[Requirement]:
Set down, word for word, the lines of the material that begin with the line containing "This screenshot has height=1418, width=2112." and run through the line containing "The width and height of the screenshot is (802, 808).".

[Lines of data]:

-.-.-

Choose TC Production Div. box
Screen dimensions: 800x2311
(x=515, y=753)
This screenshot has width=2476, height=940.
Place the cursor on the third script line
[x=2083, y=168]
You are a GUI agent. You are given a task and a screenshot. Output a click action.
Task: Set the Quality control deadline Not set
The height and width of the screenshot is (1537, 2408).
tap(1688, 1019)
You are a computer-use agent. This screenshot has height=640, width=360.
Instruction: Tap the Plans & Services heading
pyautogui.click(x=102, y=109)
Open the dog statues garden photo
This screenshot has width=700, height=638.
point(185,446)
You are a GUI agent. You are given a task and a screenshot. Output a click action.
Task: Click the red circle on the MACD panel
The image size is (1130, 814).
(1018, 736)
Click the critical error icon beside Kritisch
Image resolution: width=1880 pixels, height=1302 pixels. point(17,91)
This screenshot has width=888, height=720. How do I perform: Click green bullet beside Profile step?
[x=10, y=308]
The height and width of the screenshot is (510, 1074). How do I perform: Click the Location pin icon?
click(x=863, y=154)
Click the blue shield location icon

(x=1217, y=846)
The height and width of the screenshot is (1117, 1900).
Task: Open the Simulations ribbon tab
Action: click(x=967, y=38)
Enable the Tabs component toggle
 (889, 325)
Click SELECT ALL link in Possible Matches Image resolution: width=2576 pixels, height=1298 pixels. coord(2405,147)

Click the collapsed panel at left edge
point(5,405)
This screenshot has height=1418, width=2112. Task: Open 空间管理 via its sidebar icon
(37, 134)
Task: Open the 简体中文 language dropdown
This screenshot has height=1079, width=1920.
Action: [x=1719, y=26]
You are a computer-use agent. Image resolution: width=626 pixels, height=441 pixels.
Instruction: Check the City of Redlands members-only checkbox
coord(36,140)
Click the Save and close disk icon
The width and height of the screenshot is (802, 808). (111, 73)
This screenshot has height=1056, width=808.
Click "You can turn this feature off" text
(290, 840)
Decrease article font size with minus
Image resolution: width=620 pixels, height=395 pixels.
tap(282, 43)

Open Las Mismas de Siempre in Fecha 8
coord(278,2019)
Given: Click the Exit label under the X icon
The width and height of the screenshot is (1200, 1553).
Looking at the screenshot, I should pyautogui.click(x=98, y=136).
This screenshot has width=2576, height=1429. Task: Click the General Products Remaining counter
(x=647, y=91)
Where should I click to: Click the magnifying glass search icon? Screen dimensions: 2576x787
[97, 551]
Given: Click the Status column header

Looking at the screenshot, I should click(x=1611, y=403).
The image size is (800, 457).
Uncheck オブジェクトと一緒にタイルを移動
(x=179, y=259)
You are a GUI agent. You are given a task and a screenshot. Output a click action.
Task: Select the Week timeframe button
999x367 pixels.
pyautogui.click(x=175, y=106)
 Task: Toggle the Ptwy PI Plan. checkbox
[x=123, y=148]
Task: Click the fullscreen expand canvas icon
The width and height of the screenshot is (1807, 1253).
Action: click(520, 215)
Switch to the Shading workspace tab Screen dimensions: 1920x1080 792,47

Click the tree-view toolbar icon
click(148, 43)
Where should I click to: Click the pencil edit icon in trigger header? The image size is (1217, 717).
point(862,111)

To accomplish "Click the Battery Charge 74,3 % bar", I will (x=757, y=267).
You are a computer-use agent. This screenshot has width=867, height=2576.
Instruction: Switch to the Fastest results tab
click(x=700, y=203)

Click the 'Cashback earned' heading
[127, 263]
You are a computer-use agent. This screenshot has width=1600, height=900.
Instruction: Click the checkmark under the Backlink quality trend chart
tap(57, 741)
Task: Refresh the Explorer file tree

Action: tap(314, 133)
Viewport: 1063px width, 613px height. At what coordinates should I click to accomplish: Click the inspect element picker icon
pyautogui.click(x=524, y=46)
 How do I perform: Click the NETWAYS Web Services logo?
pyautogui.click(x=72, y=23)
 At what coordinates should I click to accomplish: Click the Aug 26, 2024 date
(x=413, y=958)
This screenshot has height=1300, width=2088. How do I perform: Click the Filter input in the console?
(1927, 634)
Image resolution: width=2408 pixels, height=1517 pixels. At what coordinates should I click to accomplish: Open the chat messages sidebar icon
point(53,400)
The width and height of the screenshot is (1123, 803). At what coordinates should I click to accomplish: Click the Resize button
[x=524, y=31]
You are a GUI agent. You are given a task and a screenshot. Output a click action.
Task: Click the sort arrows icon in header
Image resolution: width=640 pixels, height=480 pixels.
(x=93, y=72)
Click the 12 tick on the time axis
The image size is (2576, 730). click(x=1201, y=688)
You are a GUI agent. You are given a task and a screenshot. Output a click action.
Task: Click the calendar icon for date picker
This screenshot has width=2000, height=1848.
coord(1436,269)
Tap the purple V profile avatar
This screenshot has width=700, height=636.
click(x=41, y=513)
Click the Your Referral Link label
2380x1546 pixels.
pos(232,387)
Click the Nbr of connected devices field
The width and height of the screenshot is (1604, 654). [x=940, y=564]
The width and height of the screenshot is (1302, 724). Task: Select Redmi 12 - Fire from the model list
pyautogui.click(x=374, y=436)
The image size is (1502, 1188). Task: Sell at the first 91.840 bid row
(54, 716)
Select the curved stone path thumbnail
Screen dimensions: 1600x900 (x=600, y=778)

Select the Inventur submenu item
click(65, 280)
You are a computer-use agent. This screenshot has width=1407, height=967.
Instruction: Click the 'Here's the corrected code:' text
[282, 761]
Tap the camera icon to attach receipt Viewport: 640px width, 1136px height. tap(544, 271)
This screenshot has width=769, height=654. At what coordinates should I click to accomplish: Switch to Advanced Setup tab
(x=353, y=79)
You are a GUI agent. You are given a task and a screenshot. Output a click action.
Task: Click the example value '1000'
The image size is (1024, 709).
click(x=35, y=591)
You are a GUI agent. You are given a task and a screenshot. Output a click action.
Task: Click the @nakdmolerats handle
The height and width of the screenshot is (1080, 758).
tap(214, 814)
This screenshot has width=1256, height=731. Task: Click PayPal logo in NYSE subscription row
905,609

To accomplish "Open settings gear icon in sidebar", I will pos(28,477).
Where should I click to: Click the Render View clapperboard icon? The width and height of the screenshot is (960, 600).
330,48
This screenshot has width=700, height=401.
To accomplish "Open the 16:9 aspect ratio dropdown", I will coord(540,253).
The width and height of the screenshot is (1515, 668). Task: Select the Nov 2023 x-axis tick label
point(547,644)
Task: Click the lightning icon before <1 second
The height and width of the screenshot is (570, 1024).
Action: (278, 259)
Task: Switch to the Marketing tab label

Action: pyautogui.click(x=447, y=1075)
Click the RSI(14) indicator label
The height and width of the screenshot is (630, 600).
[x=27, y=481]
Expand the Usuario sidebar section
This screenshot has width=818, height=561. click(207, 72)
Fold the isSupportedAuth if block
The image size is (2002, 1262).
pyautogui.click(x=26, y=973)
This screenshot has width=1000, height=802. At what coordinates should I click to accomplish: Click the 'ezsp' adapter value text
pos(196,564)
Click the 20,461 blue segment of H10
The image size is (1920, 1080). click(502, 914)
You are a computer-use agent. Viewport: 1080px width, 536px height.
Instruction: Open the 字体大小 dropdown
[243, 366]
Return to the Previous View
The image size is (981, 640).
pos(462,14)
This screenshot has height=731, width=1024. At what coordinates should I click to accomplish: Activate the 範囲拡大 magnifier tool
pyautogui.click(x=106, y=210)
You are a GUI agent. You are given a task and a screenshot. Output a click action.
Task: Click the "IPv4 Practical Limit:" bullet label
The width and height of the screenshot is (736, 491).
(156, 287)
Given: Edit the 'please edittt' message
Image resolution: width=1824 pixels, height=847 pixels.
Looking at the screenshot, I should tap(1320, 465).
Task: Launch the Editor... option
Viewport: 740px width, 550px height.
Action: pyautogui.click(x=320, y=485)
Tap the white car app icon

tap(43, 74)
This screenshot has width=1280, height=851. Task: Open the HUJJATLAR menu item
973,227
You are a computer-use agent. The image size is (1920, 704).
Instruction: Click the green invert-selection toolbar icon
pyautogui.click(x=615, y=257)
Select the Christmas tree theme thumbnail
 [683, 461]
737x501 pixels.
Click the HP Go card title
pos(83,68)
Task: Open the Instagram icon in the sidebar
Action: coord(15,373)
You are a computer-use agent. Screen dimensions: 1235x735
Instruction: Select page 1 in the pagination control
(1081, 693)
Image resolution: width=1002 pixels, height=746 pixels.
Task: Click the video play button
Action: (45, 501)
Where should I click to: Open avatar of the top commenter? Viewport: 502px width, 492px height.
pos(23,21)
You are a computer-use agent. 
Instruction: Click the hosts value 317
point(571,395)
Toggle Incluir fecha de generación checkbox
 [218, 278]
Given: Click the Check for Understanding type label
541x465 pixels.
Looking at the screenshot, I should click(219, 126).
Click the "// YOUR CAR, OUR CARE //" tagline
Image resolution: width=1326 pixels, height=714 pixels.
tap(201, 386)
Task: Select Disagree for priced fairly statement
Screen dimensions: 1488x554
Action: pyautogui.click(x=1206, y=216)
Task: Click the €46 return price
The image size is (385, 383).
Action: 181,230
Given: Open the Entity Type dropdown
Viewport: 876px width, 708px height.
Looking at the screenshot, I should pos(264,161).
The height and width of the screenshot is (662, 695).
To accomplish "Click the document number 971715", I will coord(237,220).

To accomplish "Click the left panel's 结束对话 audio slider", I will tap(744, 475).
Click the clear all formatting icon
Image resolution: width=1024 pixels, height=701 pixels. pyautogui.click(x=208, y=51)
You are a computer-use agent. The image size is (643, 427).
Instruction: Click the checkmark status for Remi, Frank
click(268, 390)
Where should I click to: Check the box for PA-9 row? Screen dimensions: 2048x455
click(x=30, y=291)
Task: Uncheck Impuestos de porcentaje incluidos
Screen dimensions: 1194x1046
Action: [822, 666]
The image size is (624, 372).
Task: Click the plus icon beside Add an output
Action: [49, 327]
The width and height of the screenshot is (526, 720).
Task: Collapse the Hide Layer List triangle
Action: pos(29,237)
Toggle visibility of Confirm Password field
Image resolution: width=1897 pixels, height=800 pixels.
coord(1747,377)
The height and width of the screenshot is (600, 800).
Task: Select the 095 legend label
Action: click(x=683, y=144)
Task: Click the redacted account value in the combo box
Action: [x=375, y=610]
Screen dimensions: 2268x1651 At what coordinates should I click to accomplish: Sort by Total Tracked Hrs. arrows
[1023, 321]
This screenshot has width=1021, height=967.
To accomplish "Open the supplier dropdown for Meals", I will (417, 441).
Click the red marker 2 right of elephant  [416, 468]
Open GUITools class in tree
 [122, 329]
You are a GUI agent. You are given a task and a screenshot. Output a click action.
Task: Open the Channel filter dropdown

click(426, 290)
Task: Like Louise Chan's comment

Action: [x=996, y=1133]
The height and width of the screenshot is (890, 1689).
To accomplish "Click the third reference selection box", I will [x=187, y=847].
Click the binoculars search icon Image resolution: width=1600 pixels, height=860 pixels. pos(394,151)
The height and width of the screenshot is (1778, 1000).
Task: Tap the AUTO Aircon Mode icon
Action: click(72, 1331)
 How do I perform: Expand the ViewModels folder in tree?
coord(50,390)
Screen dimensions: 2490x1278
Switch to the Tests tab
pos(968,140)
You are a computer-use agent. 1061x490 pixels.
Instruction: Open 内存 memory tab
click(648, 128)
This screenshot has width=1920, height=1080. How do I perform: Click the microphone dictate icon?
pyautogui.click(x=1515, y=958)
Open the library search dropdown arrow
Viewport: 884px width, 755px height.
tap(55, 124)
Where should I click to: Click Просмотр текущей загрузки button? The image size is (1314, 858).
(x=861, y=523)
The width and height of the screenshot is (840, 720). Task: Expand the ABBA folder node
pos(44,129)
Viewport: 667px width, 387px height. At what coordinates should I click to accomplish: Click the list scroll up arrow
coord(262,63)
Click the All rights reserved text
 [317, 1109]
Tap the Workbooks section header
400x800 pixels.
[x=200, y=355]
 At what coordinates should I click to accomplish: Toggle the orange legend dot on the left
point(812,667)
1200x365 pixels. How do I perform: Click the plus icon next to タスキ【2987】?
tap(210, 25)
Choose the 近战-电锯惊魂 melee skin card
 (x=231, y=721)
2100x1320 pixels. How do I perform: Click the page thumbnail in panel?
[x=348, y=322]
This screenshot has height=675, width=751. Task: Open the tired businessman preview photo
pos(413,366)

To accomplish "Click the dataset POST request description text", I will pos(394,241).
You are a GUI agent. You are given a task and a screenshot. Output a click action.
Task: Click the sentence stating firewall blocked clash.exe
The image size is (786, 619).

-.-.-

[Output for this exercise]:
This screenshot has height=1418, width=2112. Task: Open 空间管理 via its sidebar icon
(37, 134)
Task: Open the 简体中文 language dropdown
This screenshot has height=1079, width=1920.
Action: [x=1719, y=26]
You are a computer-use agent. Image resolution: width=626 pixels, height=441 pixels.
Instruction: Check the City of Redlands members-only checkbox
coord(36,140)
Click the Save and close disk icon
The width and height of the screenshot is (802, 808). (111, 73)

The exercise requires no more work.